▶ _Task to complete_
From the line containing "Open the Date picker ellipsis button" to the last line of the listing, both included, copy every line exactly and drop the pictures.

▶ _Material to process_
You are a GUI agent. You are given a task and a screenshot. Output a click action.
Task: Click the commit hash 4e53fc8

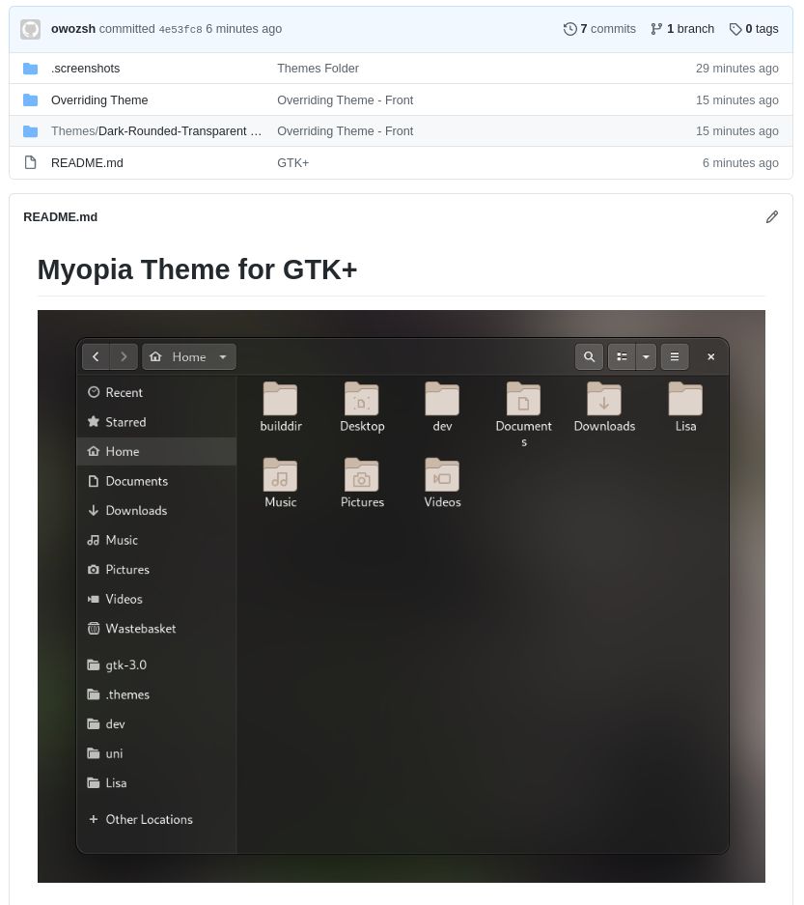coord(180,29)
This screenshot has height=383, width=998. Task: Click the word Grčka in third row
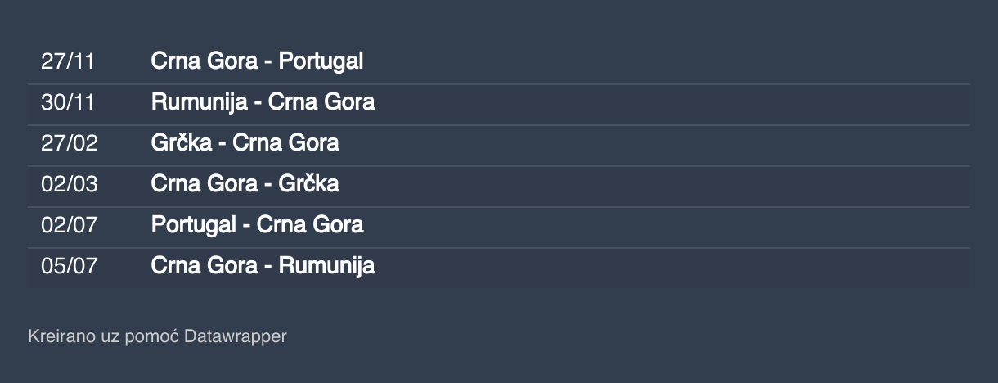pyautogui.click(x=182, y=143)
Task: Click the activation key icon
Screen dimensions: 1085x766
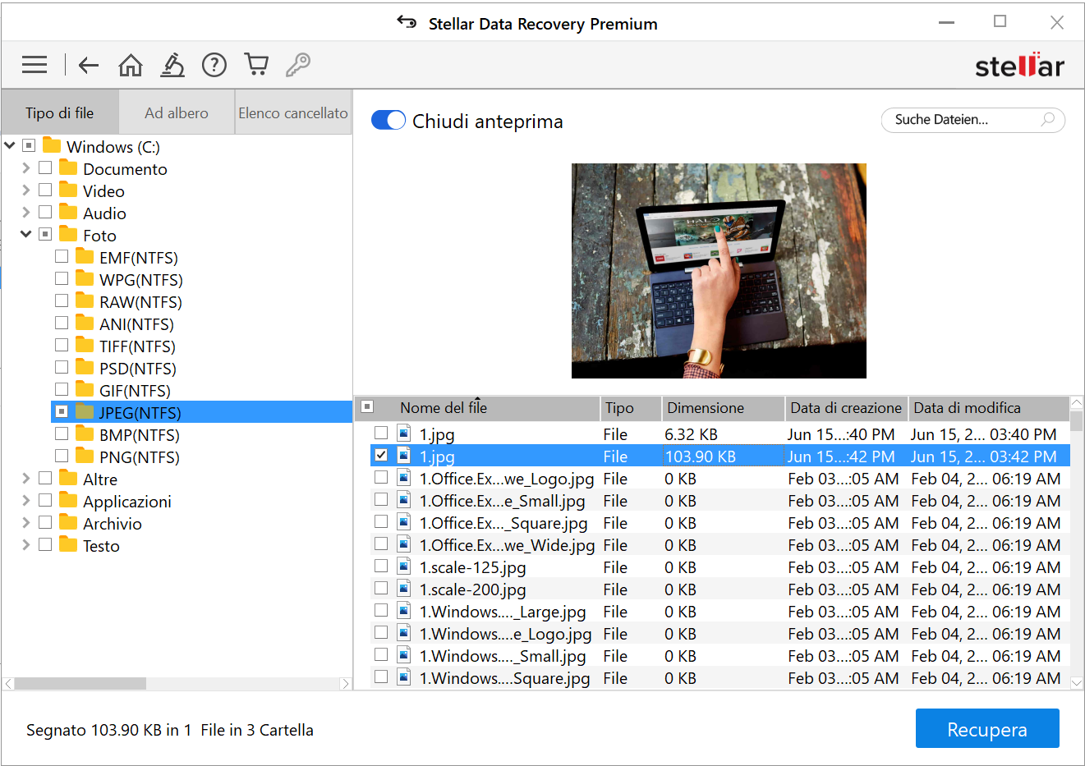Action: click(298, 65)
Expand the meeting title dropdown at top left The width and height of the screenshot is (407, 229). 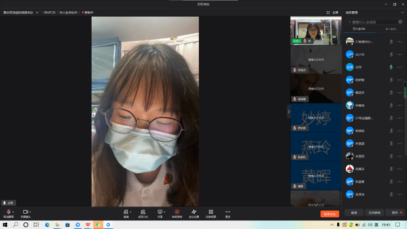click(x=37, y=13)
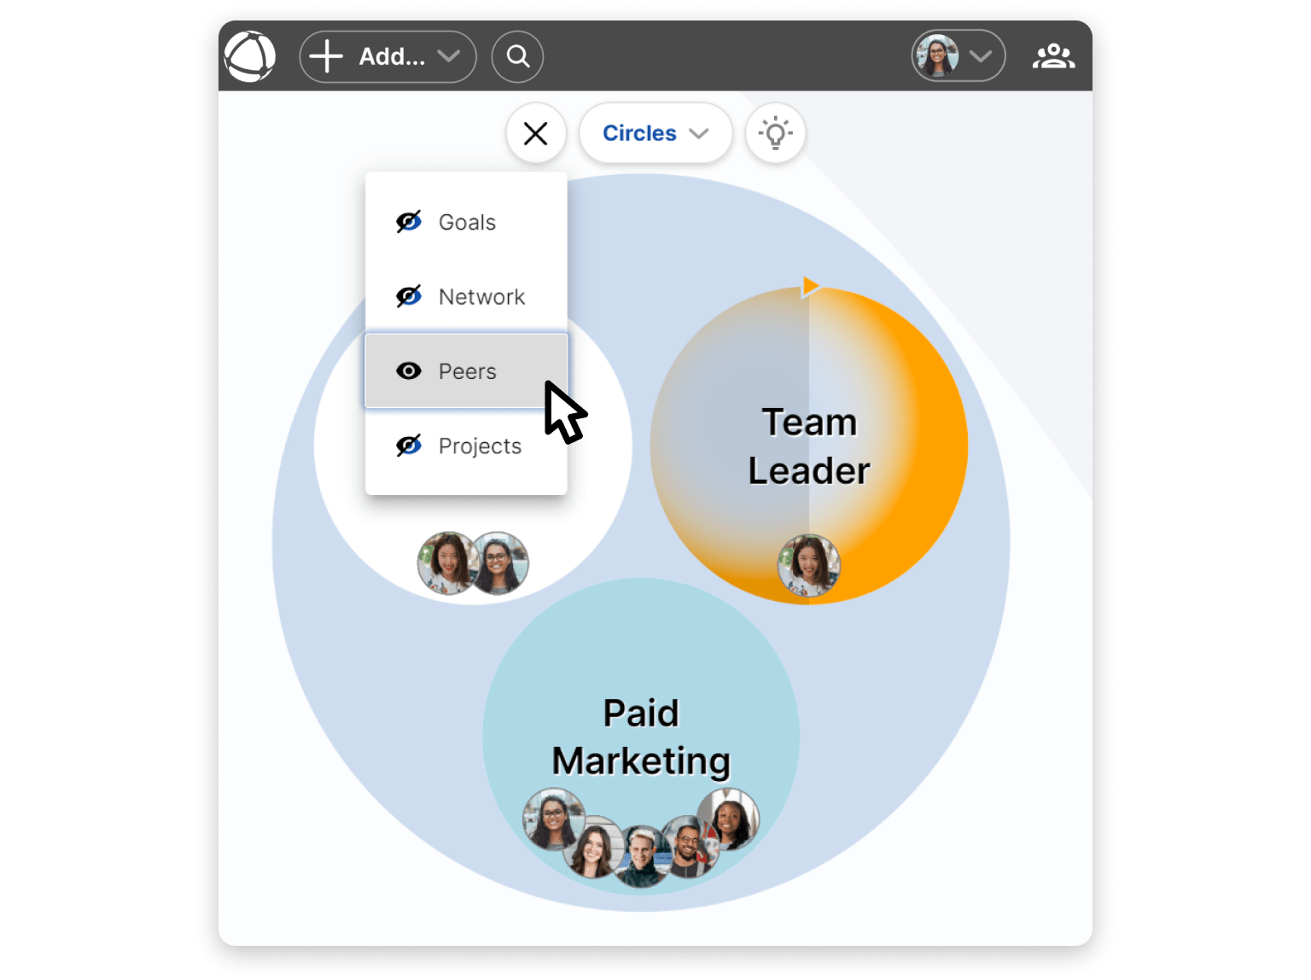The width and height of the screenshot is (1311, 980).
Task: Open the Circles view dropdown
Action: (x=656, y=133)
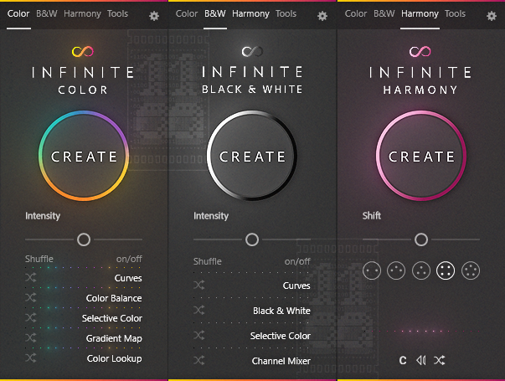Select the five-dot harmony scheme
Image resolution: width=505 pixels, height=381 pixels.
tap(472, 270)
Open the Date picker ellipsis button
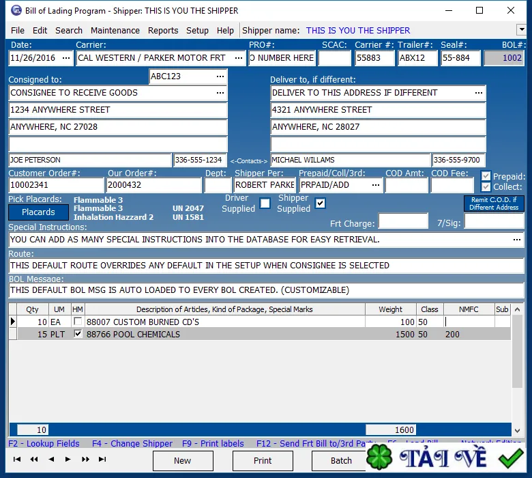The height and width of the screenshot is (478, 532). tap(65, 58)

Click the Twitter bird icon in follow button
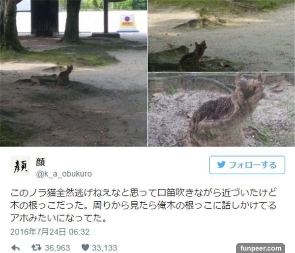(221, 165)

▶ _Answer space_
Open the Date picker ellipsis button
The height and width of the screenshot is (478, 532). tap(65, 58)

Click the Twitter bird icon in follow button
(221, 165)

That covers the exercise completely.